Start SOURCE EXCERPT
Hairspray: Original Broadway Cast Recording is the cast album for the 2002 musical Hairspray. The show is an adaptation of the 1988 film of the same name. It features performances from the show's cast, which includes Harvey Fierstein, Linda Hart, Dick Latessa, Kerry Butler, Clarke Thorell, Mary Bond Davis, Laura Bell Bundy, Matthew Morrison, Corey Reynolds, and Marissa Jaret Winokur as the lead character of Tracy Turnblad. The cast recording earned the 2003 Grammy Award for Best Musical Theater Album.

Album information
The cast recording contains seventeen songs from the musical, with music by Marc Shaiman and lyrics by Scott Wittman. The book for the musical is by Thomas Meehan and Mark O'Donnell. Hairspray's music is written and performed to conform to the story's 1962 setting, with influences spanning the genres of doo-wop, rock and roll, soul, and pop.

Sony released the recording on August 13, 2002 (ASIN: B00006AALQ).

Track listing
All tracks written by Marc Shaiman and Scott Wittman.
"Good Morning Baltimore" – Tracy and Company (3:41)
"The Nicest Kids in Town" – Corny and Council Members (2:37)
"Mama, I'm a Big Girl Now" – Edna, Tracy, Velma, Amber, Prudy, and Penny (3:18)
"I Can Hear the Bells" – Tracy and Company (4:05)
"(The Legend of) Miss Baltimore Crabs" – Velma and Council Members with Tracy, Penny, and Little Inez (2:53)
"It Takes Two" – Link, Tracy, and Men (3:06)
"Welcome to the 60's" – Tracy, Edna, The Dynamites, and Company (3:58)
"Run and Tell That!" – Seaweed, Little Inez, and Detention Kids (3:49)
"Big, Blonde and Beautiful" – Motormouth, Little Inez, Tracy, Edna, Wilbur, and Company (4:37)
"The Big Dollhouse" – Matron, Edna, Velma, Tracy, Amber, Penny, Motormouth, Little Inez, Female Ensemble (3:15)
"Good Morning Baltimore (Reprise)" – Tracy (1:34)
"(You're) Timeless to Me" – Wilbur and Edna (4:09)
"Without Love" – Link, Tracy, Seaweed, and Penny (4:27)
"I Know Where I've Been" – Motormouth and Company (4:02)
"(It's) Hairspray" – Corny and Council Members (2:12)
"Cooties" – Amber and Council Members (1:32)
End SOURCE EXCERPT
**WORK INSTRUCTIONS**
1 – From the text on the Hairspray cast album, list every track whose running time is longer than four minutes, in the order they appear.
2 – Carry the Hairspray cast album text forward from its last line.
The records that come after this have nothing to do with the Hairspray cast album text.
Start DATA LINES
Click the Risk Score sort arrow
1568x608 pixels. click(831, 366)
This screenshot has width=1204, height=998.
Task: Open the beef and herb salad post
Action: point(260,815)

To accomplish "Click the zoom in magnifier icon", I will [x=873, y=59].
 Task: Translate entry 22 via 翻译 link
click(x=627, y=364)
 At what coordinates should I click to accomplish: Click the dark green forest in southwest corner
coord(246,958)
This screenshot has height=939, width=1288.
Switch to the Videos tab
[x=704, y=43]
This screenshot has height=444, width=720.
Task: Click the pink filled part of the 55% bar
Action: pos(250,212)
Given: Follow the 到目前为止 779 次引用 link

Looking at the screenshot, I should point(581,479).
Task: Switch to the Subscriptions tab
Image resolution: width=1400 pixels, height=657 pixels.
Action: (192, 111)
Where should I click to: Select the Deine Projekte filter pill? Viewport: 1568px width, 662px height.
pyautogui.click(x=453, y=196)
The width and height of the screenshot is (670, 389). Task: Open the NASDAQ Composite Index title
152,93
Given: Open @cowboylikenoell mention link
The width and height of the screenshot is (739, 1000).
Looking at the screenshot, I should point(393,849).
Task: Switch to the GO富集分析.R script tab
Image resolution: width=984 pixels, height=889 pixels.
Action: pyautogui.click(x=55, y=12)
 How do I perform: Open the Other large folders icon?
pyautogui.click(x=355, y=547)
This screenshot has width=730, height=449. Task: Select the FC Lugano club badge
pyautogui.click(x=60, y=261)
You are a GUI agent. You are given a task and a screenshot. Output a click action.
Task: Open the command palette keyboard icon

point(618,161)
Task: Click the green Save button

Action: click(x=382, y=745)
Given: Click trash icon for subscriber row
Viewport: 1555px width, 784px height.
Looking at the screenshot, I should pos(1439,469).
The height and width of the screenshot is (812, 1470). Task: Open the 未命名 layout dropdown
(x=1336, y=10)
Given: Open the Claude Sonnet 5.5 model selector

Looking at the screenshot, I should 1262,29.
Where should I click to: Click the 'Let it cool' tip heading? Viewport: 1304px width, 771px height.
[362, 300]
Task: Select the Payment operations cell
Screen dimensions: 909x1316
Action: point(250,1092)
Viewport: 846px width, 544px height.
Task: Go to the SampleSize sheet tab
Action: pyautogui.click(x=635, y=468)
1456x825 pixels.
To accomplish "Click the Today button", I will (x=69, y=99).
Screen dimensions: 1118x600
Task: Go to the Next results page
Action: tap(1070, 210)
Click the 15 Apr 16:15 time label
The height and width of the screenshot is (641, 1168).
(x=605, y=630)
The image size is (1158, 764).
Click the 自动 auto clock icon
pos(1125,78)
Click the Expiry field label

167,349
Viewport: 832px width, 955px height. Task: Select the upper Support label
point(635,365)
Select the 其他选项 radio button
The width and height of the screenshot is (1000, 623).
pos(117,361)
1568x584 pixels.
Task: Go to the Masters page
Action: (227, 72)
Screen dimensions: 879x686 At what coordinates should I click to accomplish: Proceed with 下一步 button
End DATA LINES
**ANSWERS TO THE EXERCISES**
1 –
"I Can Hear the Bells" (4:05)
"Big, Blonde and Beautiful" (4:37)
"(You're) Timeless to Me" (4:09)
"Without Love" (4:27)
"I Know Where I've Been" (4:02)

2 –
"You Can't Stop the Beat" – Tracy, Link, Penny, Seaweed, Edna, Wilbur, Motormouth, Amber, Velma, and Company (5:07)
"Blood on the Pavement" (attached with "You Can't Stop the Beat") – Amber, Link, Velma, and Council Members (0:32)*

*Cut song, but it is included as a hidden song, playing after "You Can't Stop the Beat''

Additional songs and score changes
As the soundtrack was recorded before previews in New York had begun, several songs in the stage show now differ from their respective recordings on the album, most notably "(The Legend of) Miss Baltimore Crabs" and "Cooties".

In addition, certain musical numbers were excised for the cast album entirely, including "The Nicest Kids in Town (Reprise)" and "Velma's Revenge" (a reprise of "(The Legend of) Miss Baltimore Crabs"). "The Madison",  another one of these numbers, occurs after "(The Legend of) Miss Baltimore Crabs" and is sung by Corny and Company. The song, however, was included on the 2-Disc Collector's Soundtrack titled "Boink-Boink".

Personnel

Main vocalists
Marissa Jaret Winokur as Tracy Turnblad
Clarke Thorell as Corny Collins
Laura Bell Bundy as Amber Von Tussle
Kerry Butler as Penny Lou Pingleton
Harvey Fierstein as Edna Turnblad
Linda Hart as Velma Von Tussle
Jackie Hoffman as Prudy Pingleton/Matron
Matthew Morrison as Link Larkin
Corey Reynolds as Seaweed J. Stubbs
Danelle Eugenia Wilson as Little Inez
Mary Bond Davis as Motormouth Maybelle
Dick Latessa as Wilbur Turnblad
Joel Vig as Mr. Pinky

The Dynamites
Shayna Steele (Welcome to the 60's, I Know Where I've Been)
Kamilah Martin (Welcome to the 60's)
Judine Richárd (Welcome to the 60's)

Council Members
(The Nicest Kids in Town, (The Legend of) Miss Baltimore Crabs, (It's) Hairspray, You Can't Stop the Beat)
Peter Matthew Smith as Brad
Hollie Howard as Tammy
John Hill as Fender
Jennifer Gambatese as Brenda
Adam Fleming as Sketch
Shoshana Bean as Shelley
Todd Michel Smith as I.Q.
Katharine Leonard as Lou Ann

Record Shop Kids
(Run and Tell That, Big, Blonde, and Beautiful, I Know Where I've Been, You Can't Stop the Beat)
Eric B. Anthony as Duane
Eric Dysart as Gilbert
Danielle Lee Greaves as Lorraine
Rashad Naylor as Thad

Production
Marc Shaiman: producer
Thomas Meehan: producer
Lon Hoyt: music director

Charts

Year-end charts

See also
 Hairspray: Original Motion Picture Soundtrack (1988)
 Hairspray: Soundtrack to the Motion Picture (2007)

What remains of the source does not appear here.